### Selected text
>> Begin

Re: [RFC PATCH v2 00/15] vsock: MSG_ZEROCOPY flag support

Stefano Garzarella <sgarzare@xxxxxxxxxx> · Wed, 3 May 2023 15:54:48 +0200

On Wed, May 3, 2023 at 3:50 PM Arseniy Krasnov <avkrasnov@xxxxxxxxxxxxxx> wrote:
>
>
>
> On 03.05.2023 16:47, Stefano Garzarella wrote:
> > On Wed, May 03, 2023 at 04:11:59PM +0300, Arseniy Krasnov wrote:
> >>
> >>
> >> On 03.05.2023 15:52, Stefano Garzarella wrote:
> >>> Hi Arseniy,
> >>> Sorry for the delay, but I have been very busy.
> >>
> >> Hello, no problem!
> >>
> >>>
> >>> I can't apply this series on master or net-next, can you share with me
> >>> the base commit?
> >>
> >> Here is my base:
> >> https://git.kernel.org/pub/scm/linux/kernel/git/netdev/net-next.git/commit/?id=b103bab0944be030954e5de23851b37980218f54
> >>
> >
> > Thanks, it worked!
> >
> >>>
> >>> On Sun, Apr 23, 2023 at 10:26:28PM +0300, Arseniy Krasnov wrote:
> >>>> Hello,
> >>>>
> >>>>                           DESCRIPTION
> >>>>
> >>>> this is MSG_ZEROCOPY feature support for virtio/vsock. I tried to follow
> >>>> current implementation for TCP as much as possible:
> >>>>
> >>>> 1) Sender must enable SO_ZEROCOPY flag to use this feature. Without this
> >>>>   flag, data will be sent in "classic" copy manner and MSG_ZEROCOPY
> >>>>   flag will be ignored (e.g. without completion).

>> End

### Tasks
1: Translate this sentence from the vsock MSG_ZEROCOPY thread into German: "Sorry for the delay, but I have been very busy."
2: Extend the vsock MSG_ZEROCOPY thread by writing what follows its last sentence.

### Dataset extract
>> Begin

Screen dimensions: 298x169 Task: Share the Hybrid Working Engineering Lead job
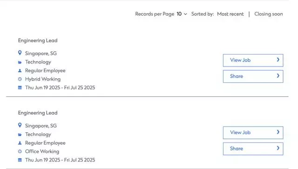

>> End

### Answers per task
1: Entschuldigung für die Verzögerung, aber ich war sehr beschäftigt.

2:
> >>>>
> >>>> 2) Kernel uses completions from socket's error queue. Single completion
> >>>>   for single tx syscall (or it can merge several completions to single
> >>>>   one). I used already implemented logic for MSG_ZEROCOPY support:
> >>>>   'msg_zerocopy_realloc()' etc.
> >>>>
> >>>> Difference with copy way is not significant. During packet allocation,
> >>>> non-linear skb is created, then I call 'pin_user_pages()' for each page
> >>>> from user's iov iterator and add each returned page to the skb as fragment.
> >>>> There are also some updates for vhost and guest parts of transport - in
> >>>> both cases i've added handling of non-linear skb for virtio part. vhost
> >>>> copies data from such skb to the guest's rx virtio buffers. In the guest,
> >>>> virtio transport fills tx virtio queue with pages from skb.
> >>>>
> >>>> This version has several limits/problems:
> >>>>
> >>>> 1) As this feature totally depends on transport, there is no way (or it
> >>>>   is difficult) to check whether transport is able to handle it or not
> >>>>   during SO_ZEROCOPY setting. Seems I need to call AF_VSOCK specific
> >>>>   setsockopt callback from setsockopt callback for SOL_SOCKET, but this
> >>>>   leads to lock problem, because both AF_VSOCK and SOL_SOCKET callback
> >>>>   are not considered to be called from each other. So in current version
> >>>>   SO_ZEROCOPY is set successfully to any type (e.g. transport) of
> >>>>   AF_VSOCK socket, but if transport does not support MSG_ZEROCOPY,
> >>>>   tx routine will fail with EOPNOTSUPP.
> >>>
> >>> Do you plan to fix this in the next versions?
> >>>
> >>> If it is too complicated, I think we can have this limitation until we
> >>> find a good solution.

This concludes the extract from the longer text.